Redacted findings from completed forensic engagements. Party names, case references, and identifying details have been removed. The methodology and the numbers remain.
Binary Findings — No Alternative Explanation Available
| Classification | Count | Evidential Threshold |
|---|---|---|
| Binary | 3 | Arithmetically or logically irreconcilable with the documentary record |
| Material (High) | 8 | Downgraded from Binary after adversarial stress-testing |
| Material | 114 | Significant evidential weight |
| Strong | 208 | Notable evidential support |
| Supporting | 314 | Corroborative value |
Findings initially classified as Binary were subjected to adversarial challenge. Where any theoretical alternative explanation existed — however improbable — the finding was downgraded to Material (High). This produced 8 downgrades. The 3 remaining Binary findings survived because no alternative explanation could be constructed.

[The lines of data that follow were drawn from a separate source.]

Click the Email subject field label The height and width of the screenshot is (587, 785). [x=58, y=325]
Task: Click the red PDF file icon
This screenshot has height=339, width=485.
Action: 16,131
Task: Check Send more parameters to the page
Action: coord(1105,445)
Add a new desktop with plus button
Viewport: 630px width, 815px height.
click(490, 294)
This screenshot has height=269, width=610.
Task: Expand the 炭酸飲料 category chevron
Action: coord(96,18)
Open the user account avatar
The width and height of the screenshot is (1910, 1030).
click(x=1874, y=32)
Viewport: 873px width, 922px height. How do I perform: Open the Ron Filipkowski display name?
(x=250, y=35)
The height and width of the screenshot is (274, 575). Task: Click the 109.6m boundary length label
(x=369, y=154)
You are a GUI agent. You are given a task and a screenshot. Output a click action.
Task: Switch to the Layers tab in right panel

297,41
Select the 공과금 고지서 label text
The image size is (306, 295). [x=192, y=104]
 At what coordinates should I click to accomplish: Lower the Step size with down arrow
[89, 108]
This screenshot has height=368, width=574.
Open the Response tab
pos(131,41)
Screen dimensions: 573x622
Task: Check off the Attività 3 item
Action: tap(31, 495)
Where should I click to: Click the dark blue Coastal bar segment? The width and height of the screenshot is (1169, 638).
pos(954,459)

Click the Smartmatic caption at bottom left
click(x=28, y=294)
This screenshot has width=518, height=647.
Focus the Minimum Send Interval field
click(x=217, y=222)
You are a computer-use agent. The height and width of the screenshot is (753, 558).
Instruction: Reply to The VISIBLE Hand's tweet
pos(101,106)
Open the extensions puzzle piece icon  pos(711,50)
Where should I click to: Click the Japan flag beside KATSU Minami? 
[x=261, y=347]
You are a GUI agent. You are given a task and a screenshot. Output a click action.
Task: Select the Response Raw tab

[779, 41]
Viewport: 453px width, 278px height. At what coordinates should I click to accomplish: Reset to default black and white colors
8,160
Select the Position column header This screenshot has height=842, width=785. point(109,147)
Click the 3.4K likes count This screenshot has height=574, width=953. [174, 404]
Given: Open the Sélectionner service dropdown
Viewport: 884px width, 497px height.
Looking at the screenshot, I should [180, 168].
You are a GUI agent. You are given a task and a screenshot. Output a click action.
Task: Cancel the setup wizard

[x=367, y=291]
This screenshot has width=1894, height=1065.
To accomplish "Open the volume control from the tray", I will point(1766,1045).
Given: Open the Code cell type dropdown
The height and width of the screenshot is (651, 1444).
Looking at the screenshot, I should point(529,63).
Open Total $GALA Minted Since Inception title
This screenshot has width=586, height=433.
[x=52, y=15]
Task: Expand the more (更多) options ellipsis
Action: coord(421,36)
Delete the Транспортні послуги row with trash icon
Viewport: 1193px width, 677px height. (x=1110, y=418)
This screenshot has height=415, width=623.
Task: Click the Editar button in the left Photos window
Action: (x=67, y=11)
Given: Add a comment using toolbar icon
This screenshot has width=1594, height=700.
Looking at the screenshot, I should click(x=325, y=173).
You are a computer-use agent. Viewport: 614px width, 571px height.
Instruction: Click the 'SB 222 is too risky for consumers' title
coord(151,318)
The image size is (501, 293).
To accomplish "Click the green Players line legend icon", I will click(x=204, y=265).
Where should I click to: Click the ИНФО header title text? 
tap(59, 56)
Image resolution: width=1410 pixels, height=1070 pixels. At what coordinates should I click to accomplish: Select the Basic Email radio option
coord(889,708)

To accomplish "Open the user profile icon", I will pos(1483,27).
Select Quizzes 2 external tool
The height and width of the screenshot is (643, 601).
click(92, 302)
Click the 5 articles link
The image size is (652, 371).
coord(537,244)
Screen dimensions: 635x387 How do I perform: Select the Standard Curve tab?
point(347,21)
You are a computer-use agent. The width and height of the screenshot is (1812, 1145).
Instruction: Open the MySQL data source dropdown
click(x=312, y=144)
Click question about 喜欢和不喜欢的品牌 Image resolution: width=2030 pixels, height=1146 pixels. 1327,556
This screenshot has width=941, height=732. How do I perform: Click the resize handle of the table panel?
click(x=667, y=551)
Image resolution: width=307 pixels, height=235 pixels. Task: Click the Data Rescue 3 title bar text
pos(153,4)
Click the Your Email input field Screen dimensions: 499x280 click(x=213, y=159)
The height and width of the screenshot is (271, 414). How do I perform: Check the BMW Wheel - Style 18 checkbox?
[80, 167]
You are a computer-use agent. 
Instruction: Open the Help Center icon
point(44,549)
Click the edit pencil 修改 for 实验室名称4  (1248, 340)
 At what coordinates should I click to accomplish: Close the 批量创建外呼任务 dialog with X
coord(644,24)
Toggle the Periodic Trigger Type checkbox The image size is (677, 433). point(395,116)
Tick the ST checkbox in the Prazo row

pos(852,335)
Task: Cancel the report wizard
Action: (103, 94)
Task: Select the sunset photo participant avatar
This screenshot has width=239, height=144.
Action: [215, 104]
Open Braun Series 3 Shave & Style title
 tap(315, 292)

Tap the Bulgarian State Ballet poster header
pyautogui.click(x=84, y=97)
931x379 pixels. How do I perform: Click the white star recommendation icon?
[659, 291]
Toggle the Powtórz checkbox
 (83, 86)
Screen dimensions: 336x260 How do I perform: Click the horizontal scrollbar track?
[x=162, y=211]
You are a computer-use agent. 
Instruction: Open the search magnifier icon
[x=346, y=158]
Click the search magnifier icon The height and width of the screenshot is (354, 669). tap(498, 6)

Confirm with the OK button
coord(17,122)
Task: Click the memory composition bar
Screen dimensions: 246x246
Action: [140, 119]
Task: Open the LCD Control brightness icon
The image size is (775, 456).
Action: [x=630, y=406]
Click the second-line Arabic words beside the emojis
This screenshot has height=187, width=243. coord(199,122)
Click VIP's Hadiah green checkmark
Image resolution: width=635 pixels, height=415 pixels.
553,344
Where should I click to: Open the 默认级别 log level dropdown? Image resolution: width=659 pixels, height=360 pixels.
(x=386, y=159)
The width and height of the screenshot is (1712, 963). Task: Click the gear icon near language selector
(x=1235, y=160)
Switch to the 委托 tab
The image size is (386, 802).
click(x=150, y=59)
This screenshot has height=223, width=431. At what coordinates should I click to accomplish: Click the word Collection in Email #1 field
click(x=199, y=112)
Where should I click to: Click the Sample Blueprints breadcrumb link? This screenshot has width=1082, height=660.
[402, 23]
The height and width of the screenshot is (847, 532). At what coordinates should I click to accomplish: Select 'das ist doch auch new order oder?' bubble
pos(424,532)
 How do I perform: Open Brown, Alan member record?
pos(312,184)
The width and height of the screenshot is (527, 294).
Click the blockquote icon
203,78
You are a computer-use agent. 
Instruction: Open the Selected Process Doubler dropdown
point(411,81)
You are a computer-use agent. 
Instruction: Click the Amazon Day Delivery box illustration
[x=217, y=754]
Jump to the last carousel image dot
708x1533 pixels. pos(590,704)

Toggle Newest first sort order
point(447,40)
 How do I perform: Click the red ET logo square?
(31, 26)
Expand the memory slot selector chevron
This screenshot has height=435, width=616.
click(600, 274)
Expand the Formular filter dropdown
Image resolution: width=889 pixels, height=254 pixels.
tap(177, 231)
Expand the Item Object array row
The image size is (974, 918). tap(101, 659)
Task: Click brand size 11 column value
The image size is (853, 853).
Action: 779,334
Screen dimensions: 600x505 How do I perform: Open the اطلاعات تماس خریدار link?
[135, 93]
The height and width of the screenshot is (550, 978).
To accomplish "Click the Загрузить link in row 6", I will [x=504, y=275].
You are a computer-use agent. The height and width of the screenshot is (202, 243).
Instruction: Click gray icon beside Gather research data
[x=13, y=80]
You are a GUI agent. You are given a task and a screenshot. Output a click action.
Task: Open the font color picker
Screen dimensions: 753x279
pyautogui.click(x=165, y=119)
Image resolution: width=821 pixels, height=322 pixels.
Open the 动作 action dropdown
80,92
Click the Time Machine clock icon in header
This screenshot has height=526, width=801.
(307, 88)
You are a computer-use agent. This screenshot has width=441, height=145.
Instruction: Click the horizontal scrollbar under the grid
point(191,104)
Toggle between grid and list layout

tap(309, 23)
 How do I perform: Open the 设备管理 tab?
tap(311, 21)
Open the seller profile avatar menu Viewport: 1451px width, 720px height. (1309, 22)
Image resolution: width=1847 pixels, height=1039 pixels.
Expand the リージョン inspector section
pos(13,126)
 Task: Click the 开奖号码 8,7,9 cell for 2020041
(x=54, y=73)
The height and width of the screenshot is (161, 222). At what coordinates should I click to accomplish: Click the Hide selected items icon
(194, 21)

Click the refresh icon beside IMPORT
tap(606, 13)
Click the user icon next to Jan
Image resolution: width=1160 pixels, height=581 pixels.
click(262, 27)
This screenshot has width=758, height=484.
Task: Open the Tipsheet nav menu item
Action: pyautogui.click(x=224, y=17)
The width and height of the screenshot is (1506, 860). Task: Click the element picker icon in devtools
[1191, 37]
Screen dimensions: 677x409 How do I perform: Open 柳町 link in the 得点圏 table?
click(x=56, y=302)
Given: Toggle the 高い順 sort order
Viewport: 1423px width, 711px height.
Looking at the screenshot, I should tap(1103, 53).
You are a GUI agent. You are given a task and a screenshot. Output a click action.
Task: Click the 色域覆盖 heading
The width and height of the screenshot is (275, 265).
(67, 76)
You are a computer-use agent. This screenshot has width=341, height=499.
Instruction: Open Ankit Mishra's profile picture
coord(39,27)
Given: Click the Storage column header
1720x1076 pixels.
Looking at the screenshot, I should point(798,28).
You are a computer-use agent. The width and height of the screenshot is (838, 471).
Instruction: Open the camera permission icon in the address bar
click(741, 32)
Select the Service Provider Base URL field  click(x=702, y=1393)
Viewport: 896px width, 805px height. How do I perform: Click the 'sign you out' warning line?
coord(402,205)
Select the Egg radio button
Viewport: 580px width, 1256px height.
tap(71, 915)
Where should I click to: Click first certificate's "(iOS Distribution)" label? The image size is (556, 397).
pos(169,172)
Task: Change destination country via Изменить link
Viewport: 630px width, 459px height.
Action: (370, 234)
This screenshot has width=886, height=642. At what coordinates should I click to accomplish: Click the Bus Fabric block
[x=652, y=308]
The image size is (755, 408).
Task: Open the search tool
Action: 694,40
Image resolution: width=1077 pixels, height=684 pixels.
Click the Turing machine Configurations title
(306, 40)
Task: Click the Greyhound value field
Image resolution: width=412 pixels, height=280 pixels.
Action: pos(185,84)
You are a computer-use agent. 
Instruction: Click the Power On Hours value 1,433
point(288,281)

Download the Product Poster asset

A disputed email sat at the centre of the case. Standard analysis would examine the email in isolation. Our investigation began with the sender.
Open-source intelligence research identified the sender's professional history: 8+ years at companies whose core products included email authentication protocols, encryption gateway technology, and digital security infrastructure.
The professional background was cross-referenced against the technical requirements of the disputed communication. The knowledge required to authenticate an email and the knowledge required to construct one that resists authentication are two aspects of the same expertise.
The documentary record placed this individual as the sender of the disputed email. The alleged creditor was merely CC'd on their own purported debt communication.
The OSINT findings converted a general authentication question into a specific, actionable forensic pathway. The analysis identified the precise digital traces that would exist — email headers, server logs, authentication records — and what a disclosure application would unlock.
Background information became litigation evidence when it intersected with the documentary record.
Six independent analytical methods were applied to the documentary record. Each operated on different evidential material using different analytical frameworks. The findings of all six converged on a consistent evidential position.
The analysis applied the Wisniewski adverse inference framework to identify categories where documentation would reasonably be expected to exist. 16 months of alleged work valued at £168,000 produced no invoices, no timesheets, and no contemporaneous records. A camera system was installed at the property. 669 claimed visits produced no footage and no visitor logs.
The significance of these absences is a matter for the tribunal.